En esos años, la rentabilidad de la hoja crecía exponencialmente gracias al boom de la cocaína, y muchos mineros que se habían quedado sin trabajo por la caída del precio del estaño recalaron en la región. Las plantaciones de hoja de coca se extendieron. “A finales de los años 80 empezó la represión”, explica Felipe Martínez, “pero pronto empezamos a organizarnos a nivel sindical”.

En 1986 se llevó a cabo la primera intervención militar dirigida por EE.UU., la operación Blast Furnace, con oficiales estadounidenses y de la policía boliviana UMOPAR en el terreno. Según recuenta William W. Mendel, excoronel y analista militar en la Military Review de 1992, el objetivo de la operación era desmantelar los laboratorios de cocaína. Sin embargo, en el transcurso de los meses se impulsaron redadas en los pueblos para atrapar a los narcotraficantes.

“Esto se vio como un ataque contra los campesinos. La operación enemistó la población local contra las fuerzas antidrogas”, concluye Mendel en su informe. Para Kathryn Ledebur, el cambio de estrategia se debió a la incapacidad del gobierno boliviano y norteamericano a hacer frente a la explosión del narcotráfico. “Un objetivo más estático y alcanzable eran los productores de coca, puesto que son pobres y viven en un solo lugar”, afirma.

La Unidad del Ejército de las Fuerzas de Tarea Conjunta se preparan para la erradicación.

Durante la década de los 90 se intercalaron operaciones militares de erradicación con movilizaciones cocaleras. El punto álgido llegó en 1997 con el Plan Dignidad, un programa parecido al Plan Colombia que vino después, con el que se  pretendía eliminar toda la coca del Chapare para el año 2002. La muerte de 79 manifestantes a finales del 2003 provocó la renuncia del entonces presidente, González Sánchez de Losada, y Carlos Mesa asumió la presidencia con la promesa de no vulnerar los derechos humanos de los productores de hoja de coca.

De la mesa de dialogó entre el gobierno y los cocaleros nació el cato. Carlos Mesa también cortó el apoyo económico de Estados Unidos, que presionaba a Bolivia  para reducir los niveles de producción. “Estados Unidos perdió el mito de ser indispensable en la lucha antidrogas. Bolivia ofreció una alternativa a la erradicación forzosa más barata, funcional y respetuosa con los derechos humanos. Consiguió ser soberana en políticas de drogas y crear colaboraciones con actores internacionales que no fueran condicionadas”, explica Kathryn Ledebur.

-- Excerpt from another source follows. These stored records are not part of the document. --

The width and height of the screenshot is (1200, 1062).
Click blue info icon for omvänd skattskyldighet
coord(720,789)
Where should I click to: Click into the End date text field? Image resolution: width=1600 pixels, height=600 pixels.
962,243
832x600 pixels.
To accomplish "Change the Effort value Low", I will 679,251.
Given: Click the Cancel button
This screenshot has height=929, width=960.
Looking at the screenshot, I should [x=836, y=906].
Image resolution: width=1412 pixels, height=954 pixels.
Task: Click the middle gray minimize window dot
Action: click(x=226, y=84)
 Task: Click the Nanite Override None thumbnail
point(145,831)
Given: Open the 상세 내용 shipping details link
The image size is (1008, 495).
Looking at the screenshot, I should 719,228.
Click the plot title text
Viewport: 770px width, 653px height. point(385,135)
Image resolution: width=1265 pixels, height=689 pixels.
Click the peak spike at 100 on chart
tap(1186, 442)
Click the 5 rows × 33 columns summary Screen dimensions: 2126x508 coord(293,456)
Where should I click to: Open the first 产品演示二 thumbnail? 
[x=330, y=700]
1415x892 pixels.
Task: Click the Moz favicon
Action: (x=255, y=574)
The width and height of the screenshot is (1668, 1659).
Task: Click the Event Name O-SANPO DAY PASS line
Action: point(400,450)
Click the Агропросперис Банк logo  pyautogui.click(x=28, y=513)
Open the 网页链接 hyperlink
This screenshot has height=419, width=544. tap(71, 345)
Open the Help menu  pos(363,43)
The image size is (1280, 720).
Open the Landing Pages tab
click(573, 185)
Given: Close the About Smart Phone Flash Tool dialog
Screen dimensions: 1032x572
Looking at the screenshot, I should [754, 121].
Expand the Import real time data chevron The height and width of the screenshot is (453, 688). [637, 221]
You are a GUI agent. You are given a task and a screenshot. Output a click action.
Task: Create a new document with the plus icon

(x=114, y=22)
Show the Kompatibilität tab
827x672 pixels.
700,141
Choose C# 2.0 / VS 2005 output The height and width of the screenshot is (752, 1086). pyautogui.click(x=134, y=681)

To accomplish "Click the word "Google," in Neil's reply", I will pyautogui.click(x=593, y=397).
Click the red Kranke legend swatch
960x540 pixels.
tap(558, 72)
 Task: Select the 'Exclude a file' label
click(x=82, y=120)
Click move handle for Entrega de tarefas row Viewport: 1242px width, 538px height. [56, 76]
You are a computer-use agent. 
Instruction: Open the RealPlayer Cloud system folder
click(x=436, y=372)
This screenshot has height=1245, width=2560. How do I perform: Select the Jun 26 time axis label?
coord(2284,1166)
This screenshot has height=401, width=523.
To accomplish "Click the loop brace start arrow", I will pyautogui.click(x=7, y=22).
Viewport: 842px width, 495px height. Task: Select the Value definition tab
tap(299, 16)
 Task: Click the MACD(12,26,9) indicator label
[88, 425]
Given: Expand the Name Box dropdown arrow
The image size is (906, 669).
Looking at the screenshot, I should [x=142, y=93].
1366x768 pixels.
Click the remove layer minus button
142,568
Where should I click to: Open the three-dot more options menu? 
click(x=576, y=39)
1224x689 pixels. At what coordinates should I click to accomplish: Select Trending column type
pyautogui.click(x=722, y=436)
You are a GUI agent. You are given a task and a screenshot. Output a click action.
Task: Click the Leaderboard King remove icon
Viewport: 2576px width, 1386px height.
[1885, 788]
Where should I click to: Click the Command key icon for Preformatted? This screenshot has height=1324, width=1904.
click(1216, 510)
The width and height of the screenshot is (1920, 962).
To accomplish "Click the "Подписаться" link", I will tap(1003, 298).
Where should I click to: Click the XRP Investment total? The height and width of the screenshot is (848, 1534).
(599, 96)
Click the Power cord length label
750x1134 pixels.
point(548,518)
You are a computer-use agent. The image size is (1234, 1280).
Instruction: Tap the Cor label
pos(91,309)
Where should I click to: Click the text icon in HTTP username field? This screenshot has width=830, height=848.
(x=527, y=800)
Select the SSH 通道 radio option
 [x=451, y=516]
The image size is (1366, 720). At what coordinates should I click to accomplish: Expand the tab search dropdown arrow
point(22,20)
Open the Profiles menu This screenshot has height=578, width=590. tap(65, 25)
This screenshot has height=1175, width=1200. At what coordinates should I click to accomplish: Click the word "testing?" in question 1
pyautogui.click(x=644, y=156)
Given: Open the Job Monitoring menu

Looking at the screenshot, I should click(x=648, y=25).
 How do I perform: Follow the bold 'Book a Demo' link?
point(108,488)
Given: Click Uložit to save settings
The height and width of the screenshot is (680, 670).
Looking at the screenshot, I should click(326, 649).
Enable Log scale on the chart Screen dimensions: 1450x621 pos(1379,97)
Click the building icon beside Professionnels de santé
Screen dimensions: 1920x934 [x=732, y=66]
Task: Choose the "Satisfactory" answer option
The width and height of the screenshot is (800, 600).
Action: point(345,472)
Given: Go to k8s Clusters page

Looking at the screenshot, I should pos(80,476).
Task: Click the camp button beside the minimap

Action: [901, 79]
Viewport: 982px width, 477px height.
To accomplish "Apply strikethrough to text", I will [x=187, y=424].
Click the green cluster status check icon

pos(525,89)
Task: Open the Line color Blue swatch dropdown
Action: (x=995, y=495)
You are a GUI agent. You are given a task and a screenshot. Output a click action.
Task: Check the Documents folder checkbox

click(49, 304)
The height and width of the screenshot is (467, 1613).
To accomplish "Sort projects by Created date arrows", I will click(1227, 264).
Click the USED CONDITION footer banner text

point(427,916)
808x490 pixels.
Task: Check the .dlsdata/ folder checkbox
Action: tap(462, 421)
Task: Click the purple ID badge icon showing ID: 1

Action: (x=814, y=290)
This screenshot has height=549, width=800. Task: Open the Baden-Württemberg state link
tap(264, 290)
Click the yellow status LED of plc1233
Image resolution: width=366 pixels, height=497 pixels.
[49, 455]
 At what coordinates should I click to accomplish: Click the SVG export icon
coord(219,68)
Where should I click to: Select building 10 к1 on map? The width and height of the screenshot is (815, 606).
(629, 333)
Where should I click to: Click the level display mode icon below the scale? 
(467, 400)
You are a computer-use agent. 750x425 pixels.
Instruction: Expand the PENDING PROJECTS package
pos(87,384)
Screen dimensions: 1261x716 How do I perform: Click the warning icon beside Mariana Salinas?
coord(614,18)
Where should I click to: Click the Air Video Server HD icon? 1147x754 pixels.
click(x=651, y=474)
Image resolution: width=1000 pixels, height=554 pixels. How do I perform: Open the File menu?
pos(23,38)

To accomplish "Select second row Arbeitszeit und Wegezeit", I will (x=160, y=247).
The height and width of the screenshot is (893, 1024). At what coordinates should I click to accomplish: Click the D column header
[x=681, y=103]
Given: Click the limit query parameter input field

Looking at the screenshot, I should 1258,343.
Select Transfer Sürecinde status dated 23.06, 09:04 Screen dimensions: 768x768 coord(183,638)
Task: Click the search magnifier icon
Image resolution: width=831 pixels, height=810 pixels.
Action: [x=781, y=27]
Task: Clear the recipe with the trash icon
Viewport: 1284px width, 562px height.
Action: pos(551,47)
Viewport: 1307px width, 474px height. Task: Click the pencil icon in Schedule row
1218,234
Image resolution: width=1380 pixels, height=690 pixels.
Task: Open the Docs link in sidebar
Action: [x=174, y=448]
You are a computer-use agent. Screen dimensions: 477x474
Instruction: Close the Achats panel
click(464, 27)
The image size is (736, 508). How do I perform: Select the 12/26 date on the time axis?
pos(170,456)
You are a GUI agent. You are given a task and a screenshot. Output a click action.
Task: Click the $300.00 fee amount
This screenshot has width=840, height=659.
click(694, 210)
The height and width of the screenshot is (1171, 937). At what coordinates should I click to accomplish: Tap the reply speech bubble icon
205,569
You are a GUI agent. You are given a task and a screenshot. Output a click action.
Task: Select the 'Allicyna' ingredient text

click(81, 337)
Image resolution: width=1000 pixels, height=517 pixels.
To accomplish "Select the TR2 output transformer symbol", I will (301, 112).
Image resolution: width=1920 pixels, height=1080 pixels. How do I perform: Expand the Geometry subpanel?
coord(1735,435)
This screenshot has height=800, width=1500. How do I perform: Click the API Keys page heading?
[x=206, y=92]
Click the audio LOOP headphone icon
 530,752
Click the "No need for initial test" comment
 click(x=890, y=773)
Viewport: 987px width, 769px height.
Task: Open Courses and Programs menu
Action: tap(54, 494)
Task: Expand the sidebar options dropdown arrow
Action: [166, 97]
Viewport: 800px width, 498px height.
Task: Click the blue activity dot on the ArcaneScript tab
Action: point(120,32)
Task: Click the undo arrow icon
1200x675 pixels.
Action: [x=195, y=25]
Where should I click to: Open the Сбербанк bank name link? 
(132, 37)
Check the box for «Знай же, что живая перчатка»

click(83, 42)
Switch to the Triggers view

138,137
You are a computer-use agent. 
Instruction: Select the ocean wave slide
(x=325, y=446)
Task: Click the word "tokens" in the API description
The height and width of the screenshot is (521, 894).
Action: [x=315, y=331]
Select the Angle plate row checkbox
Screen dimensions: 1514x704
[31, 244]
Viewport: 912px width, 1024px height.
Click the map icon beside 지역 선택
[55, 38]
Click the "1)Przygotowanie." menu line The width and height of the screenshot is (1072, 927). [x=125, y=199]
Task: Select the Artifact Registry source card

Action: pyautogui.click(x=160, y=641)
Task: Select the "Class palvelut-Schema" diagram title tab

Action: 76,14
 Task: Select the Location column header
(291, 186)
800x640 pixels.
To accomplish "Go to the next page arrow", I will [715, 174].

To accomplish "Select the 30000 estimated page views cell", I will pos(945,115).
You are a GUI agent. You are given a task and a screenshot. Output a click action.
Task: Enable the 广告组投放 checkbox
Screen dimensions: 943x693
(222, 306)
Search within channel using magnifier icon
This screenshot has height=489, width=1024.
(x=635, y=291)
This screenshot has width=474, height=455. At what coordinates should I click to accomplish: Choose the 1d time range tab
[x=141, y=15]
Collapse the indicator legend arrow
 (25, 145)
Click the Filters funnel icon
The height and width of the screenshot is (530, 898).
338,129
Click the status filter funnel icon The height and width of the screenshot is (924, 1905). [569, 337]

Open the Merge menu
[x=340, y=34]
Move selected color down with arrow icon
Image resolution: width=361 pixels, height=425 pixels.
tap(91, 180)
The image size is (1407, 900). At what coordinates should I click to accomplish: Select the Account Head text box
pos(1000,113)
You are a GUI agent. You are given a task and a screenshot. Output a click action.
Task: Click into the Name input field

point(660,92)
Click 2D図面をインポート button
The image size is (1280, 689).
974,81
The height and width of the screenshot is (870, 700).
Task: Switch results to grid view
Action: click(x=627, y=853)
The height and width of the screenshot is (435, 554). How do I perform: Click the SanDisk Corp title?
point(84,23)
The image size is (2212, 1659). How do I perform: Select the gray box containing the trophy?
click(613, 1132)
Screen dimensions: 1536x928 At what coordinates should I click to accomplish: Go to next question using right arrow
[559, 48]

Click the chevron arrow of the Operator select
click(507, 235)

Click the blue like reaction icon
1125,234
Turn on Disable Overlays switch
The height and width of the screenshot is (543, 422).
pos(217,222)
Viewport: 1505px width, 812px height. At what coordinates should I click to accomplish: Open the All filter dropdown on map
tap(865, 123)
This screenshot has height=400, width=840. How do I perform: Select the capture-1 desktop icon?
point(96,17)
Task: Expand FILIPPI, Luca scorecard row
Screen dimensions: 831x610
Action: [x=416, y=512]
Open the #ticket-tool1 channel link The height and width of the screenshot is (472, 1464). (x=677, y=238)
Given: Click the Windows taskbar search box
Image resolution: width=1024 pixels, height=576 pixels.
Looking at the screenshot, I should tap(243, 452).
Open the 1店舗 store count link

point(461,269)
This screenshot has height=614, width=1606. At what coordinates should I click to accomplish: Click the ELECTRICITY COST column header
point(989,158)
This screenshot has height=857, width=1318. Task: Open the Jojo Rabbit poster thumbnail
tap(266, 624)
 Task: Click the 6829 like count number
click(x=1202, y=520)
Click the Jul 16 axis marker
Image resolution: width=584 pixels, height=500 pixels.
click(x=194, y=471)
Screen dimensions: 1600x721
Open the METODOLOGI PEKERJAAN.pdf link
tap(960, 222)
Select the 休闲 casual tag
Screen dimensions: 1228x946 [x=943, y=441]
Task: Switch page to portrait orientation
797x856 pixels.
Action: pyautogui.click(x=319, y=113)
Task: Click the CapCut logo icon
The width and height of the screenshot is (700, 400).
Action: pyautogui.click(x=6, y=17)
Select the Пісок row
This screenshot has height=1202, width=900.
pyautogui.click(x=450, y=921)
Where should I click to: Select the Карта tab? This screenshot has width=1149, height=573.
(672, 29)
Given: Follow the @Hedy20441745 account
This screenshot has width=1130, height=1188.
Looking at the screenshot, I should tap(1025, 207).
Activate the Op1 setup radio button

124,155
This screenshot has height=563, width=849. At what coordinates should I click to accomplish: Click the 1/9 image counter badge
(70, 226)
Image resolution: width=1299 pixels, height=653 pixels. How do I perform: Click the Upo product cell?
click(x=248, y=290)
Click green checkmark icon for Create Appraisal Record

El programa de control social tenía como objetivo acabar con la violencia. Entre 1997 y 2004 hubo alrededor de 60 muertos, 700 heridos y 500 detenidos. Entre 2005 y 2014, se produjeron dos altercados con un resultado de seis muertos y 13 heridos. Según Katheryn Ledebur, el hecho que el proyecto se desarrollase con la cooperación de la población y no fuera impuesto, hizo que funcionara en un cuadro que parecía imposible.

Hoy en día, la hoja de coca ya no es el principal cultivo en el Chapare. De acuerdo con los últimos informes de la ONU, la producción de plátano ocupa la mayor parte del área cultivada, seguida por cítricos, palmito, y finalmente, coca.

Vistas desde el mirador de Villa Tunari, el pueblo turístico del Chapare.

Aunque el gobierno boliviano reconoce que aún hay coca excedentaria que va destinada al narcotráfico y que Bolivia es un país de tránsito, pide una responsabilidad compartida con los países consumidores de drogas y un nuevo enfoque global en la política de drogas.

Marcela, por su parte, sería feliz el día que la hoja de coca fuera legal en otros países y todos pudieran disfrutar de sus beneficios. “Sería un triunfo de los cocaleros, nos podríamos sentir orgullosos de que todo lo que hemos luchado no ha sido en vano”, concluye esta mujer con una brillante sonrisa.